Wednesday, September 26, 2012

The Ideal Ukrainian Deputy

The Ukrainian media reported today (Liga, UP, ZN) on a Razumkov Center poll asking respondents about their preferred characteristics for members of parliament. I couldn't find the details of the poll on the Razumkov site, so I don't know about the sample or question wording. But, taking the reports at face value (sometimes a perilous assumption), the survey highlights an observation about Ukrainian politics that I have made in the past: divisions are not simply captured by "East vs. West." According to the news stories, what do respondents prefer?*

The "ideal deputy" would be male, Ukrainian-speaking, with an income similar to the population so that he can better understand citizens' needs. He should be party-affiliated, not independent, and part of the opposition. He should have business or legal experience, but not be involved with business.

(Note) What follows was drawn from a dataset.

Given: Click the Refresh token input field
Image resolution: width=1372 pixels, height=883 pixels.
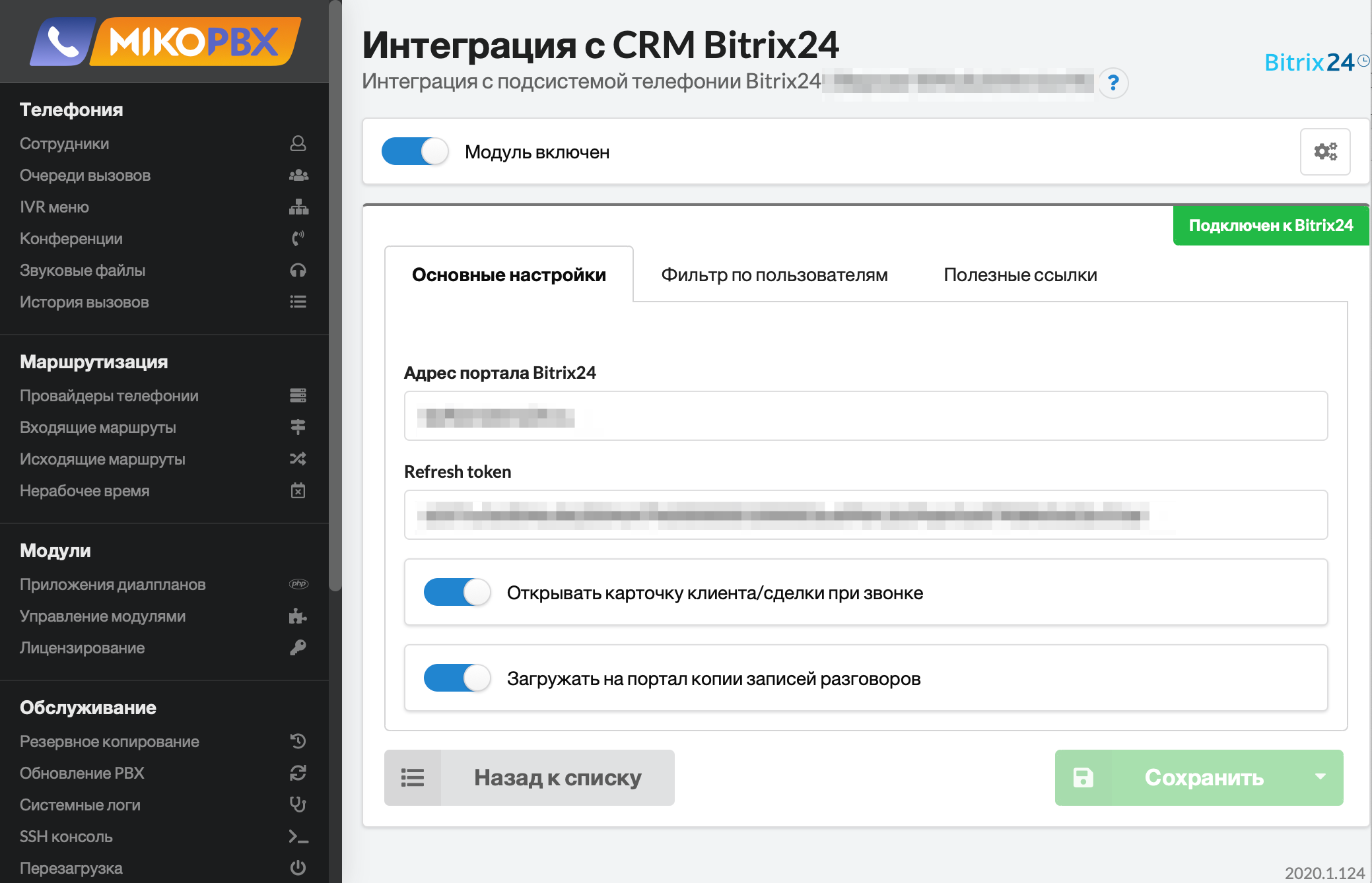Looking at the screenshot, I should pyautogui.click(x=865, y=515).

The deputy should advocate gradual rather than radical reforms, strong social welfare protections, stability even at the cost of civil liberties, closer relations with Russia rather than Europe, no change to natural gas prices even at the cost of energy dependence, and Ukrainian as the only state language.

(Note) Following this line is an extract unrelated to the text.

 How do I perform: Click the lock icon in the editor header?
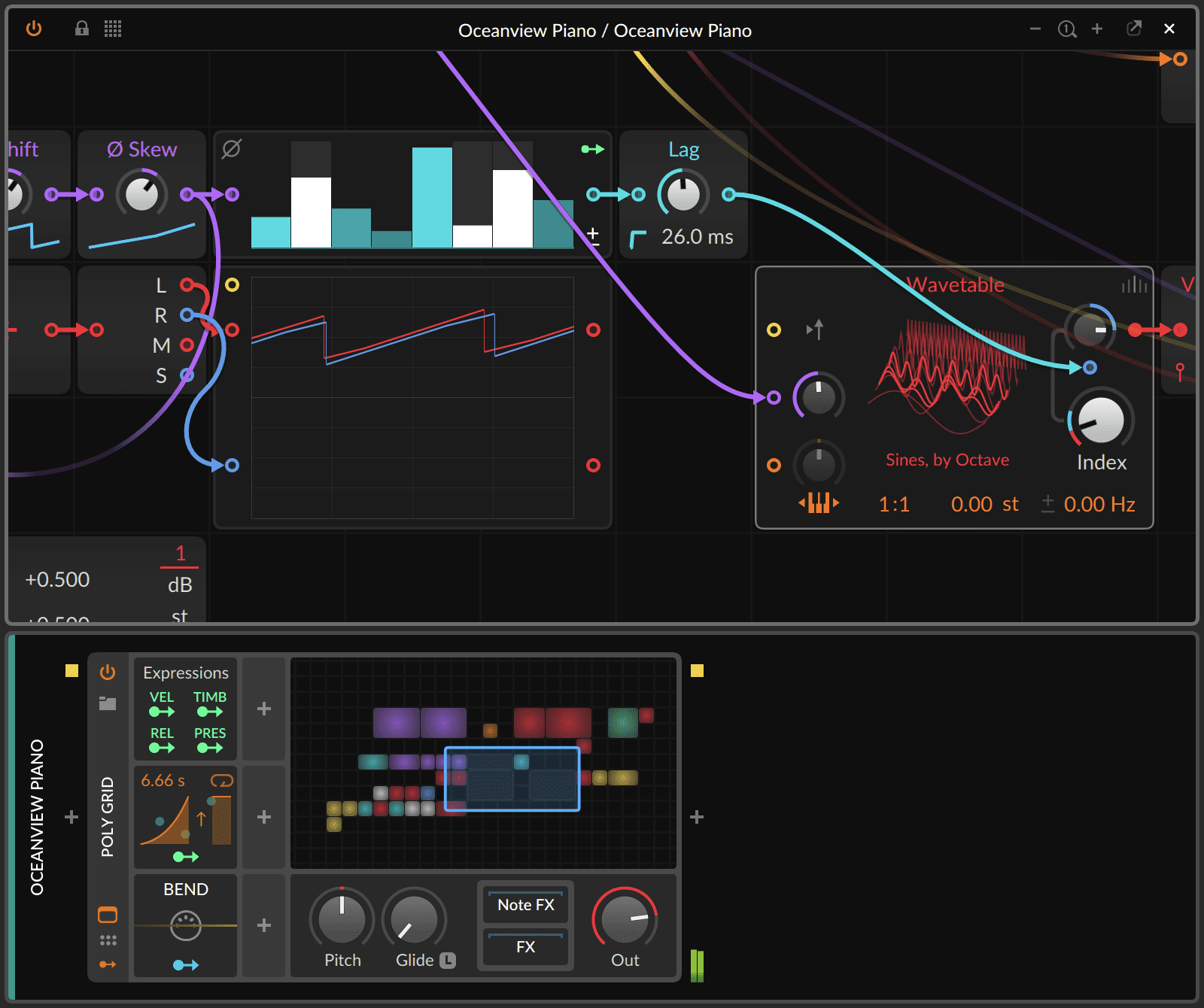[82, 29]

If we looked at preferences by region, some of the expectations of the "East vs. West" divisions would likely emerge. That is, I would expect respondents in L'viv or Donetsk to paint a more consistent portrait of their preferred MP regarding national identity, language, and international orientation. But, the survey suggests that cleavages in society may not consistently divide citizens across starkly defined economic, cultural, linguistic, and partisan domains. Politicians who combine the "multi-vector" approach to foreign policy, a preference for a distinct Ukrainian national identity, and are perceived to be less corrupt and distant from citizens could find a successful niche in electoral politics.

*Presumably, the plurality responses on questions constitute "what Ukrainians want" in the context of the news stories, but the reports are not clear on this matter.